→ **About this exercise**: Extract each line of the records below that contains the word "will".

[Items from a dataset]
────────────────────

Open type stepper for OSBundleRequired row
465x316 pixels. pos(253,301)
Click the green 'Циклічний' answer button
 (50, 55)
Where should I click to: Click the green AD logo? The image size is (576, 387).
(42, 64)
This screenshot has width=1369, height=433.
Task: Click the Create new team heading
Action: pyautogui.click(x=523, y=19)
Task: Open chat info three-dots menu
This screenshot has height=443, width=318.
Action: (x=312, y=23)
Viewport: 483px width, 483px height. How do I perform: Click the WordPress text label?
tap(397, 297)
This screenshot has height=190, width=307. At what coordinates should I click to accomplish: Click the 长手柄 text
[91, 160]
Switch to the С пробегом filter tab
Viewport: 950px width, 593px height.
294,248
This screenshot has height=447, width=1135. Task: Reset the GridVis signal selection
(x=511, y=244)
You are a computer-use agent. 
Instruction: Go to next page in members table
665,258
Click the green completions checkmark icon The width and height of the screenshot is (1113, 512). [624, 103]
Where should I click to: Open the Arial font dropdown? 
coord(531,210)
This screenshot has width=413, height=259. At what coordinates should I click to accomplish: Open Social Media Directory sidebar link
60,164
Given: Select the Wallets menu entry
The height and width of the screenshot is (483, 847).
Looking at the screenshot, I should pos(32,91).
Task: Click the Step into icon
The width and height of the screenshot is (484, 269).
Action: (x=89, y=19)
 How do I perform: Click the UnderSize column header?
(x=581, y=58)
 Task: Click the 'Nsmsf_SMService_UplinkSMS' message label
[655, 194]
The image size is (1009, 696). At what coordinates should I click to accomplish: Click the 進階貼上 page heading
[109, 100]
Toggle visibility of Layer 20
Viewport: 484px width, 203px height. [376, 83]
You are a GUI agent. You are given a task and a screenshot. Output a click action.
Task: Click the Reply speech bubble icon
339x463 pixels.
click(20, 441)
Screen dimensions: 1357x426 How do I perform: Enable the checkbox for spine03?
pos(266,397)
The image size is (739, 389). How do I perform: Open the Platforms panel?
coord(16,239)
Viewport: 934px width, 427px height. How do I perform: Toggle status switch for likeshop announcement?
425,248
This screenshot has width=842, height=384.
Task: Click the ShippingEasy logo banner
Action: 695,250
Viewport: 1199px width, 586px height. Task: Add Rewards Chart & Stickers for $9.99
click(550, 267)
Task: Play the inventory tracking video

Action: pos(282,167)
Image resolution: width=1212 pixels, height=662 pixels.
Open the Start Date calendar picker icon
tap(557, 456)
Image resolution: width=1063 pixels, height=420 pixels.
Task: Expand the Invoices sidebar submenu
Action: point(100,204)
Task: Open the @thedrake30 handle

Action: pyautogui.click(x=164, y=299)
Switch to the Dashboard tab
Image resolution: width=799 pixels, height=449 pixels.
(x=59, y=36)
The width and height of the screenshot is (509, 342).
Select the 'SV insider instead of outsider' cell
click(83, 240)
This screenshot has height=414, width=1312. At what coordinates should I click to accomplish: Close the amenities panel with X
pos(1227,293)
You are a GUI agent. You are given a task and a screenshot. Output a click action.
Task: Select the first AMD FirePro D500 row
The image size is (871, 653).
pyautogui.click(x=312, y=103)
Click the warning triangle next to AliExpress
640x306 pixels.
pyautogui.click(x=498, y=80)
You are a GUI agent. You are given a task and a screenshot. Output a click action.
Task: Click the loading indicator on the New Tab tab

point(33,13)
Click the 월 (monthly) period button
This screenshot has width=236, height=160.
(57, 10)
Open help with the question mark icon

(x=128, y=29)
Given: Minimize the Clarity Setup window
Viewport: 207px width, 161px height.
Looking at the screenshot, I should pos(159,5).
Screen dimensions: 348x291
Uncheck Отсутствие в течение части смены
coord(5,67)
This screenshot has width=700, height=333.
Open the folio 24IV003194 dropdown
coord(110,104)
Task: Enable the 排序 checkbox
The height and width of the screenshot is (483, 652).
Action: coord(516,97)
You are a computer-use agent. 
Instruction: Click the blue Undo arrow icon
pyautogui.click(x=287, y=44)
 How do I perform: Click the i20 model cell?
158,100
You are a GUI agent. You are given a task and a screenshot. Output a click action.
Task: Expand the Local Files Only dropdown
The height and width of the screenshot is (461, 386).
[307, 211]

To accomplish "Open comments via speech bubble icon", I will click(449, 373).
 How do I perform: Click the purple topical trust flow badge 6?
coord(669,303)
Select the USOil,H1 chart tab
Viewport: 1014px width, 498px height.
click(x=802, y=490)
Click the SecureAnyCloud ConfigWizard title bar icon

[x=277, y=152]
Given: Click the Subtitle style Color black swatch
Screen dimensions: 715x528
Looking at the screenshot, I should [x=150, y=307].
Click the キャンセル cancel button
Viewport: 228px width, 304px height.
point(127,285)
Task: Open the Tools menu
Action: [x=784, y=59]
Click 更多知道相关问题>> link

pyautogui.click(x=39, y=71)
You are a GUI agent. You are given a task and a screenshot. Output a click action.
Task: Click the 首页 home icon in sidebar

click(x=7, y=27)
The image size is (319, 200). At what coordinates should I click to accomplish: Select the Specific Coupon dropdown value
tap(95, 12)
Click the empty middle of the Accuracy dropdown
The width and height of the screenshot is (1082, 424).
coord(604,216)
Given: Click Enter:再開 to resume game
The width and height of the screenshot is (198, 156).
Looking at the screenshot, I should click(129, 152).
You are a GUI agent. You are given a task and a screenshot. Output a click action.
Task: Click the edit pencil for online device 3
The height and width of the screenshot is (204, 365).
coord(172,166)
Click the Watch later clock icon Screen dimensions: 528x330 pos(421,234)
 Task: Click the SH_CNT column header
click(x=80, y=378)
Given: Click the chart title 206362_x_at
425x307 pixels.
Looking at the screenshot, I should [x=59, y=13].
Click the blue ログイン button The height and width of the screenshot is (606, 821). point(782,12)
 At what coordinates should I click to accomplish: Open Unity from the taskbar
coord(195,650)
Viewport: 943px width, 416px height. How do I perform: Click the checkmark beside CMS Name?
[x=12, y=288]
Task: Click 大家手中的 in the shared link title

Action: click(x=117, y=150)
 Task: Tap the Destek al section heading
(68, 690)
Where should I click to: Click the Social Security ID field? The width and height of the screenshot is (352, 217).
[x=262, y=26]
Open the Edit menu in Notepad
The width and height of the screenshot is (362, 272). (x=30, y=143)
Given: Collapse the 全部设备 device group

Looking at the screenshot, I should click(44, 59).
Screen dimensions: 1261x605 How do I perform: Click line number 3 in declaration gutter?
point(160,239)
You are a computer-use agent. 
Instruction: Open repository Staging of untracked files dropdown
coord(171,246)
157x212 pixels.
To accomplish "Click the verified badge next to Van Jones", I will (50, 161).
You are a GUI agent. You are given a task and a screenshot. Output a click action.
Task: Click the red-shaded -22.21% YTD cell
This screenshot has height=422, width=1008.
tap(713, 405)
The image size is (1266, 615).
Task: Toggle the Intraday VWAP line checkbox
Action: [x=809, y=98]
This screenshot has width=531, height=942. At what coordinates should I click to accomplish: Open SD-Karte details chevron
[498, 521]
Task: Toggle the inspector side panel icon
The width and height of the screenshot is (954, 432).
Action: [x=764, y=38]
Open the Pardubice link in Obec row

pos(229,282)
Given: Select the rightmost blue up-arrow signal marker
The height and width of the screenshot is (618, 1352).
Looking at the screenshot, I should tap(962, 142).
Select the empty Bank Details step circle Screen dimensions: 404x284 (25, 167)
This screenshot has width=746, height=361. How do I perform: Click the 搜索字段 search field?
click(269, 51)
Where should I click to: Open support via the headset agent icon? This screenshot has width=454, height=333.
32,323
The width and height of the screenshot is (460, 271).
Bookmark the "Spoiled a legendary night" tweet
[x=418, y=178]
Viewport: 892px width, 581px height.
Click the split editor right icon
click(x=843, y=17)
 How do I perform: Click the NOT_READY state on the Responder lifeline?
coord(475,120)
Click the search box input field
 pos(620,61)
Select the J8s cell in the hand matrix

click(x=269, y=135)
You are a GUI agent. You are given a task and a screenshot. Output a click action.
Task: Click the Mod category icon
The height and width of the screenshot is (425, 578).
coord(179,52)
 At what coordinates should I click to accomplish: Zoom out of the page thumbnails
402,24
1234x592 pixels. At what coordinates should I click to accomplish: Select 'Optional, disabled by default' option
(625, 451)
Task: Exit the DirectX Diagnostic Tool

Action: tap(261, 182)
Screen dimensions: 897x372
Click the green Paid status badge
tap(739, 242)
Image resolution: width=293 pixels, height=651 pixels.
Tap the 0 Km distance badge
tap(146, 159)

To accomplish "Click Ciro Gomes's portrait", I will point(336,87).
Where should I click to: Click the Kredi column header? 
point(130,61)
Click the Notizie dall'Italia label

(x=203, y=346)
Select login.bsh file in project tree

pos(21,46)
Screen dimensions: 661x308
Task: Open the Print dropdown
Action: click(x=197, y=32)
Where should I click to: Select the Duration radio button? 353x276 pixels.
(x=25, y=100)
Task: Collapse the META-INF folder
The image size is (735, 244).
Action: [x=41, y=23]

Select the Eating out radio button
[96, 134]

────────────────────

→ **Result of the exercise**:
To accomplish "Open comments via speech bubble icon", I will click(449, 373).
To accomplish "Click the verified badge next to Van Jones", I will (50, 161).
To accomplish "Click Ciro Gomes's portrait", I will point(336,87).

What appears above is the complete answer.